Martin Sumpton, a member of the community and a supporter of Wimbledon Park, has dedicated a significant portion of his retirement to opposing the AELTC’s proposals. “I have a deep fondness for the park and believe it should be preserved for all to enjoy,” he expresses.
However, Martin does have his boundaries. He departed from the planning meeting at Merton Civic Centre on Thursday evening prior to the vote, as he would have missed the final bus home if he stayed any longer due to the meeting’s prolonged duration. The meeting started at 7:15pm on Thursday and continued until nearly midnight, with interruptions from demonstrators labeling the council chamber a “climate crime scene”.

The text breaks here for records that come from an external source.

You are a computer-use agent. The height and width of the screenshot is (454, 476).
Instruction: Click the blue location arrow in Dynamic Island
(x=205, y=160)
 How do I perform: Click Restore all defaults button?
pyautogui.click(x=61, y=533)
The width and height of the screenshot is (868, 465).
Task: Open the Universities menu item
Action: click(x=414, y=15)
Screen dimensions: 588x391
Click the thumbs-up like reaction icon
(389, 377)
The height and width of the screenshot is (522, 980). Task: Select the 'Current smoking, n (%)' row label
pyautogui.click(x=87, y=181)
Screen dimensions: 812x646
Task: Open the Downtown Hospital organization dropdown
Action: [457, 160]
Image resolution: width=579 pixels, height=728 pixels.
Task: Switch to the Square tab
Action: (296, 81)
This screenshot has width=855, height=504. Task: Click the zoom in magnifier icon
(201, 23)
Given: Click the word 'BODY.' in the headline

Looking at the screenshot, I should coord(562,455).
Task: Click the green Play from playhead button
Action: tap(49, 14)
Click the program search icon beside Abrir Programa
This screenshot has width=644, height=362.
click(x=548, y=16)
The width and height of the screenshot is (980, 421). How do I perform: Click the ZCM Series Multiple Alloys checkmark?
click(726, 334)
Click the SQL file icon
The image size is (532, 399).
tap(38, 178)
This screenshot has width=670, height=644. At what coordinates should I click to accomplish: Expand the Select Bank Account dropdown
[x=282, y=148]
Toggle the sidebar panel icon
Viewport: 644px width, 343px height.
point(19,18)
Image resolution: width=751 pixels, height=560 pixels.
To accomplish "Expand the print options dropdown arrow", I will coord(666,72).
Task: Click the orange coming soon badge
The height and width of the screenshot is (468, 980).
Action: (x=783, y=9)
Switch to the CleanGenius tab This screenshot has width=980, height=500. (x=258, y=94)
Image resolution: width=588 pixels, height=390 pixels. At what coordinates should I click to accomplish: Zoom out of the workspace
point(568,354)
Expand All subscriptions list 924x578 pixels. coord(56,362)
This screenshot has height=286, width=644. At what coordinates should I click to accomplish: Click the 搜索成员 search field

At the conclusion, members of the council cast their votes, with six in support and four against the proposal to construct a covered show court with a capacity of 8,000 seats and 38 additional grass courts on the historic parkland, originally designed by renowned landscaper Capability Brown in the 1700s.
The majority voted in favor of the yes option, despite a petition with 13,338 signatures urging to “Save Wimbledon Park” and over 2,000 letters of objection from residents in the area. Both Stephen Hammond, the Conservative MP for Wimbledon, and Fleur Anderson, the Labour MP for Putney, expressed their opposition in a rare joint statement.
“We are in agreement about the significance of safeguarding our nearby natural areas, addressing the urgent issue of climate change, and thoroughly evaluating all proposed projects that may affect the constituents we serve,” they stated.
The AELTC’s construction plans will require the removal of approximately 300 trees, which has been criticized by some community members as “corporate ecocide”. The club claims that the majority of the trees are of low quality and plans to replace them with 1,500 new trees.
became effective in 1988
The legal agreement, which has been in place for 30 years, was put into effect in 1988.
In 1993, the ALETC purchased the freehold of Wimbledon Park from Merton council for £5.2m. They had plans to expand into the park, but were required to sign a covenant stating that the land could only be used for leisure, recreation, or as an open space.
The club leased the property to the Wimbledon Park golf club until 2018. During this time, its chairman expressed concerns that the SW19 championships would lag behind other major tournaments in New York, Paris, and Melbourne if it did not expand and enhance its amenities for both players and spectators. He suggested that the most logical option for expansion would be onto the golf club’s grounds.
However, the lease agreement for the golf club’s use of the land was in effect until 2041, preventing AELTC from reclaiming the land for another 23 years. To circumvent this issue, the tennis club devised a clever strategy: they offered the golf club members £65 million to terminate their club membership early.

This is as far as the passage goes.